Saved entries:
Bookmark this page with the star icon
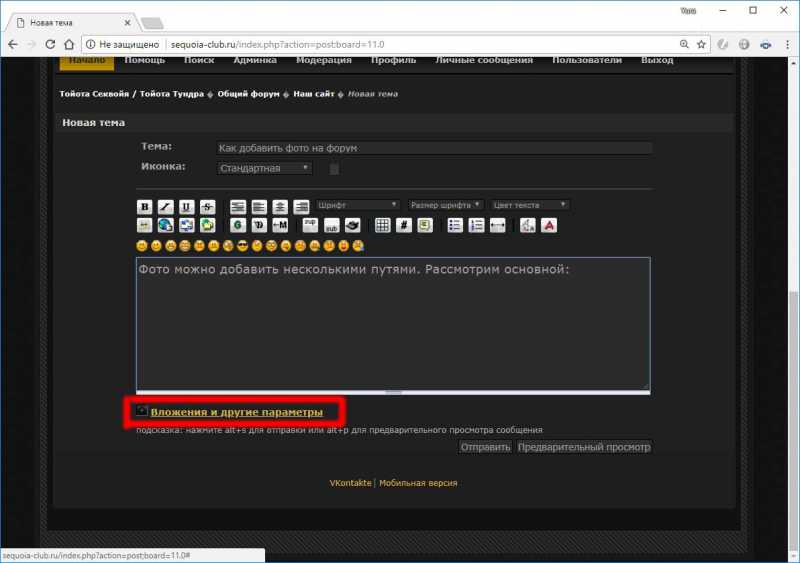 click(702, 45)
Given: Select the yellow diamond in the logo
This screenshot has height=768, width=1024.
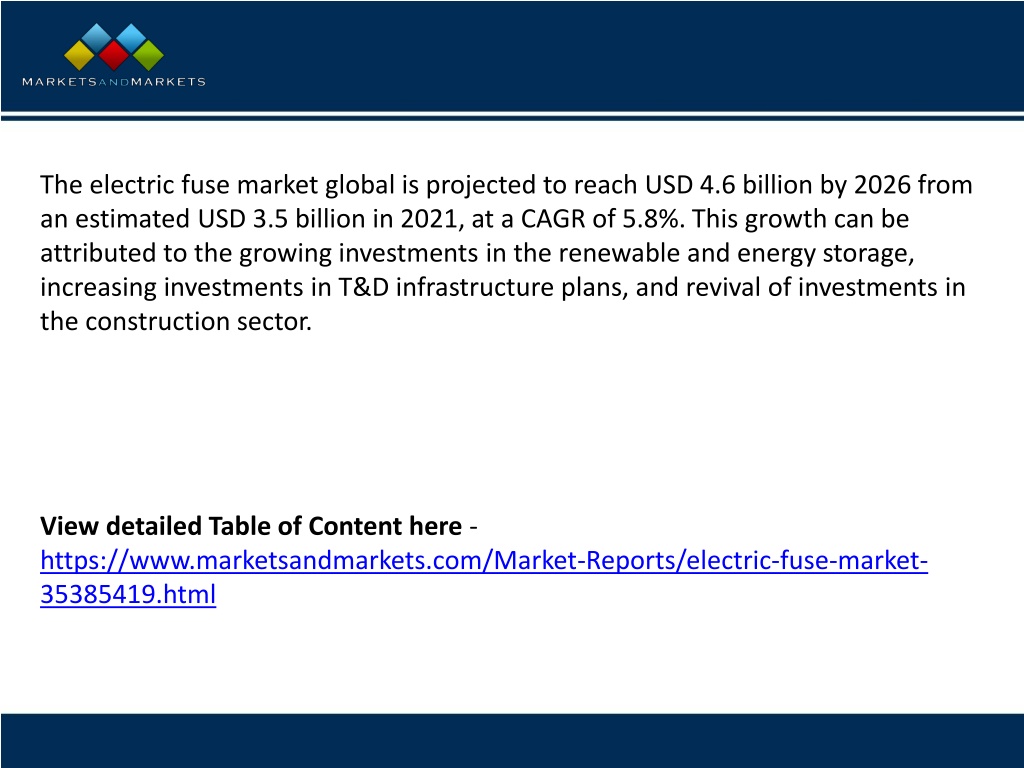Looking at the screenshot, I should coord(80,56).
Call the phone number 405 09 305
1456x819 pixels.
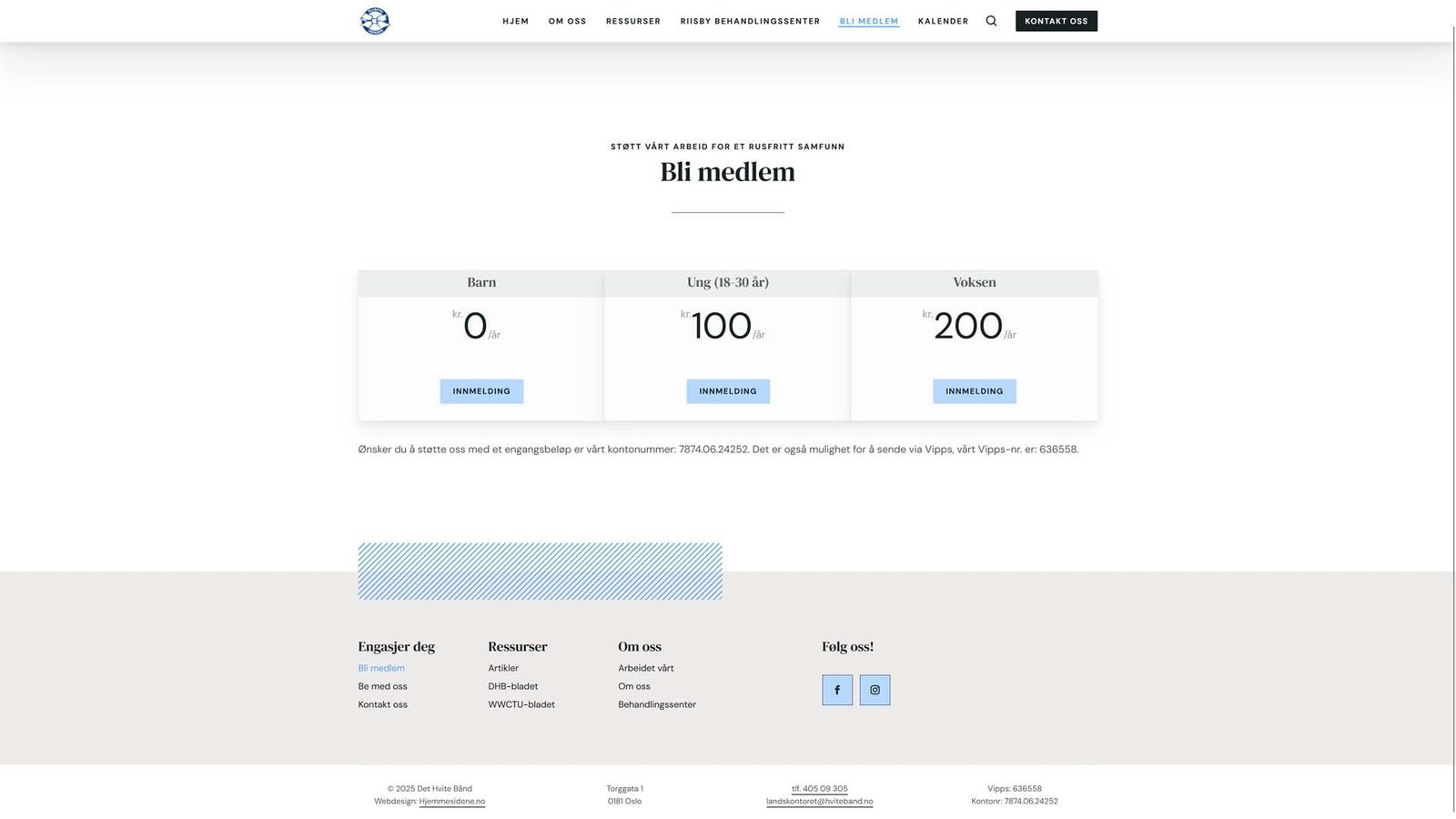click(x=820, y=789)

-- BRIEF --
Return the entries above exactly as they appear. Pictures should not be copied.

-- ANSWER TO THIS PROBLEM --
Bookmark this page with the star icon
 click(702, 45)
Given: Select the yellow diamond in the logo
This screenshot has height=768, width=1024.
Looking at the screenshot, I should coord(80,56).
Call the phone number 405 09 305
1456x819 pixels.
click(x=820, y=789)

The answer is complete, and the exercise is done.